All of these characteristics generate an energy of learning and sanctity in a Beit Midrash that cannot be found anywhere else.

Being in the space is one requirement. Active engagement rather than passive reading or listening is the other. “Pettachu pumchon lemehevei hagyan behon”, says the Targum: “Open your mouths to reflect on the words of Torah.”

Torah learning is not about thought alone, it is also about articulation of thought. Articulate the words, explain them to yourself or explain them to another. The act of mouthing out the words of Torah, articulating your thoughts coherently enough for someone else to understand them, is the foundation of growth in Torah learning.

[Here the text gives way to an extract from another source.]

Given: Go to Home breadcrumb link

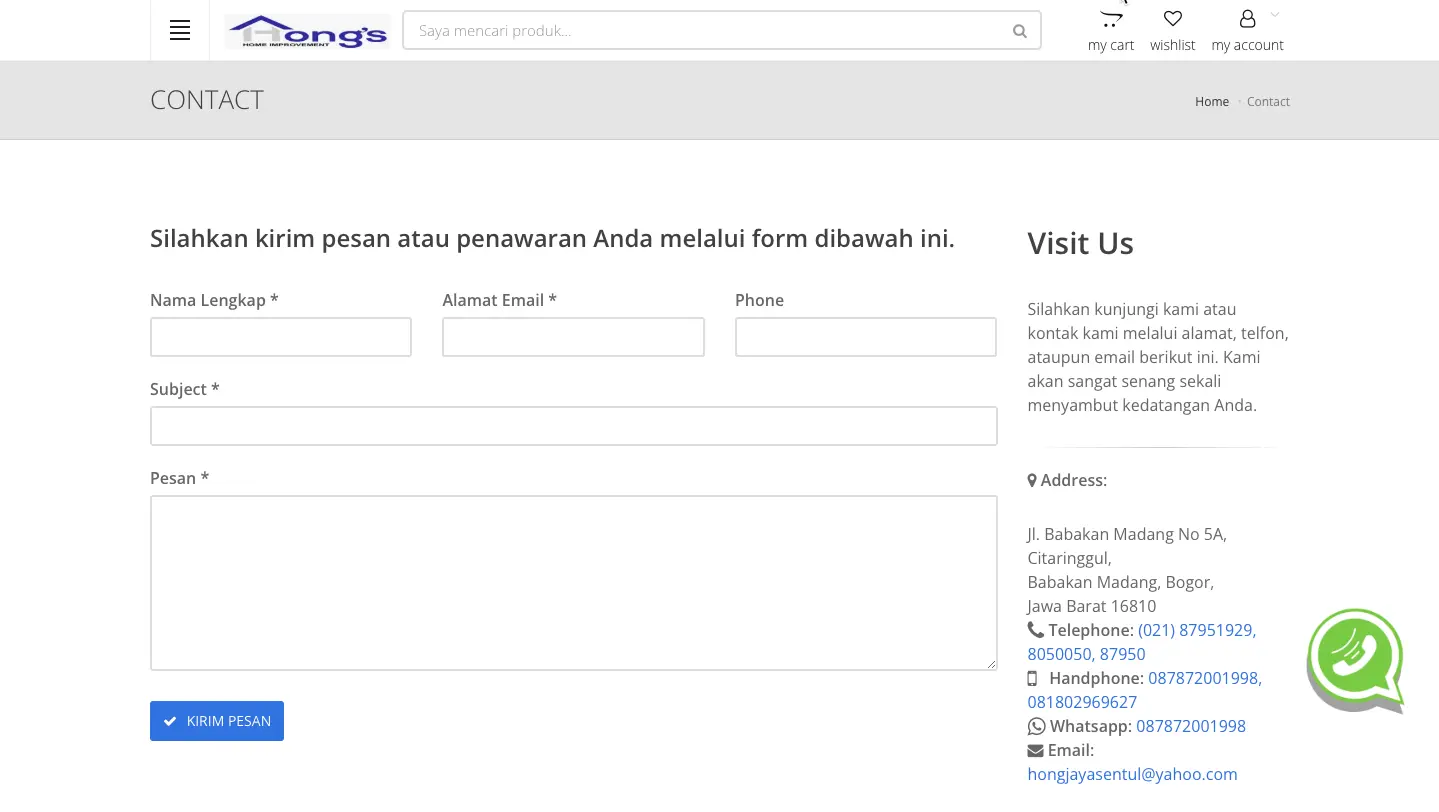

You create an idea (even if it is merely reorganizing someone else’s idea) by articulating it, not by merely thinking it. Writing your ideas down is also a form of verbal articulation that bears your thoughts from the amorphous landscape of the abstract into the reality of vibrant Chidushei Torah. These Torah ideas that the ordinary person, you and I, articulate, are radiated across the universe to the very throne of Hashem, amplified there, and transmitted back to us in ways that change the world.